EXERCISE AIM:
Exactly the lines from the one with "This screenshot has width=435, height=296." to the end of the entries should appear in your answer, retyped word for word.

EXCERPTED DATA:
•••••
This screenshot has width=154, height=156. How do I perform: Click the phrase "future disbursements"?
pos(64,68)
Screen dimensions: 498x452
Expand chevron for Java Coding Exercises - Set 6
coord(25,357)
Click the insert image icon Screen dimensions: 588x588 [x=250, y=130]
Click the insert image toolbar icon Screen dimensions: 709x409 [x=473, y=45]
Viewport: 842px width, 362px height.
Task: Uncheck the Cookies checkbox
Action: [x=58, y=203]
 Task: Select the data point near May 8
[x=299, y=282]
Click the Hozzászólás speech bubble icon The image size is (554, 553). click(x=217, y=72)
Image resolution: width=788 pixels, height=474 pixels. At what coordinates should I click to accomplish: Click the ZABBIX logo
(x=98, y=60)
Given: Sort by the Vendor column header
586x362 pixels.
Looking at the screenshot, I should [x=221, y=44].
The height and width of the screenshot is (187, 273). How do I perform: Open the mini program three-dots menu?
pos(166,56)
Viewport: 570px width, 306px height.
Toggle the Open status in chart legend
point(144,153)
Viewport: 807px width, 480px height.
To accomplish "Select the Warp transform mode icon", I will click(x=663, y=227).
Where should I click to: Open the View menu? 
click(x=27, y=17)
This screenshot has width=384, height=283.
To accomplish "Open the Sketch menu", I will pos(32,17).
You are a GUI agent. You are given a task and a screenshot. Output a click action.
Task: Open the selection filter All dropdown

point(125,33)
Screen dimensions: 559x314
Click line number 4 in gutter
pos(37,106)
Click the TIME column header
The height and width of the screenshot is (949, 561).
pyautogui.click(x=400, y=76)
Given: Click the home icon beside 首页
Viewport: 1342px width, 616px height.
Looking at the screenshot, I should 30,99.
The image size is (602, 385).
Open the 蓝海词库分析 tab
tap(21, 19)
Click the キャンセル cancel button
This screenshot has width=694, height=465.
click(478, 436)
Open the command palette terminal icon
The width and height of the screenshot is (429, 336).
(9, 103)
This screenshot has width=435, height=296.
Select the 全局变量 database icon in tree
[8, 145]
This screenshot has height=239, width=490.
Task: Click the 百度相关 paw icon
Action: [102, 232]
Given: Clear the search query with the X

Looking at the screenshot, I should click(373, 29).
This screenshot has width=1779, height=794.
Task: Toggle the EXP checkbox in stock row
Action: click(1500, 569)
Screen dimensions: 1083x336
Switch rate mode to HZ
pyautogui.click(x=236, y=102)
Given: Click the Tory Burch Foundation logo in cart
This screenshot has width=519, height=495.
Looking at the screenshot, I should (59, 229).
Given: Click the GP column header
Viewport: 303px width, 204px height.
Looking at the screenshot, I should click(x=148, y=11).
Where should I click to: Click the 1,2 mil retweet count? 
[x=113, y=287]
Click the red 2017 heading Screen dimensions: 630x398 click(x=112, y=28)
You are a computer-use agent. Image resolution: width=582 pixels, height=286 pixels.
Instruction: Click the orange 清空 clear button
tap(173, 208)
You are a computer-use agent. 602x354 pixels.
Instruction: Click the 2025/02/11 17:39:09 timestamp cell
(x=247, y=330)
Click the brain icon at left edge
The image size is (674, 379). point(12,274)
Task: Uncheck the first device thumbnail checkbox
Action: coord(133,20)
•••••
REPLY TO THE TASK:
This screenshot has width=435, height=296.
Select the 全局变量 database icon in tree
[8, 145]
This screenshot has height=239, width=490.
Task: Click the 百度相关 paw icon
Action: [102, 232]
Given: Clear the search query with the X

Looking at the screenshot, I should click(373, 29).
This screenshot has width=1779, height=794.
Task: Toggle the EXP checkbox in stock row
Action: click(1500, 569)
Screen dimensions: 1083x336
Switch rate mode to HZ
pyautogui.click(x=236, y=102)
Given: Click the Tory Burch Foundation logo in cart
This screenshot has width=519, height=495.
Looking at the screenshot, I should (59, 229).
Given: Click the GP column header
Viewport: 303px width, 204px height.
Looking at the screenshot, I should click(x=148, y=11).
Where should I click to: Click the 1,2 mil retweet count? 
[x=113, y=287]
Click the red 2017 heading Screen dimensions: 630x398 click(x=112, y=28)
You are a computer-use agent. Image resolution: width=582 pixels, height=286 pixels.
Instruction: Click the orange 清空 clear button
tap(173, 208)
You are a computer-use agent. 602x354 pixels.
Instruction: Click the 2025/02/11 17:39:09 timestamp cell
(x=247, y=330)
Click the brain icon at left edge
The image size is (674, 379). point(12,274)
Task: Uncheck the first device thumbnail checkbox
Action: coord(133,20)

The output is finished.